Some states are ratcheting up the requirements for getting a driver’s license–and I mean way up.
In Massachusetts right now, you must present four distinct pieces of ID to prove your identity. What are they? The web site for the Commonwealth Registry of Motor Vehicles actually does not say. You have to take your chances. Since most people’s main form of ID is a driver’s license, those without one must bring in a passport, birth certificate, bank statement, social security card, report card, bank signature guaranty… I suppose the list goes on. I can’t think of anything else.
Ironically, most people seeking their first driver’s license are teenagers who most likely do not have a passport, bank statement, or social security card. And few people of any age have a copy of their birth certificate handy (and it’s not quick or easy or cheap to get one).
All this to prove your identity as a state resident? Of course not. It is really to prove U.S. citizenship, and part of our extremely inefficient war on terror.
The problem with this sudden expansion of requirements for getting a license is that it is really part of the eroding our of founding principle of equality of opportunity. This is the right of all Americans to have an equal opportunity to succeed, and equal access to necessary tools for success. One traditional example of this is that in the U.S. there is no aristocracy, no group that is born with access to power that no one else has.
In a climate of fear about terrorist attack, it is easy to start setting up barriers to equality of opportunity. Suddenly you need difficult-to-obtain identification to get a driver’s license. No one ever explains why, or tells you how to access this information, or even, in the case of the Massachusetts RMV, what this identification is. You are just meant to accept it.

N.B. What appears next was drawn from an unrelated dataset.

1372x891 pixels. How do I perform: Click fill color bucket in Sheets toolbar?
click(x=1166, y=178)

Suddenly you will also need proof of citizenship to vote. Suddenly you have to undergo a special process not to appear on a potential flight risk/terrorist list kept by the government at airports.
When rules like this are made without notice, explanation, or justification, they destroy equality of opportunity. They intimidate many people into giving up what they were trying to get (a driver’s license) or to do (vote), and no one protests because they either don’t know about the new rules or they are afraid of how they will look if they protest.
Look into your state’s requirements for a driver’s license. Seem familiar? Or has there been a change?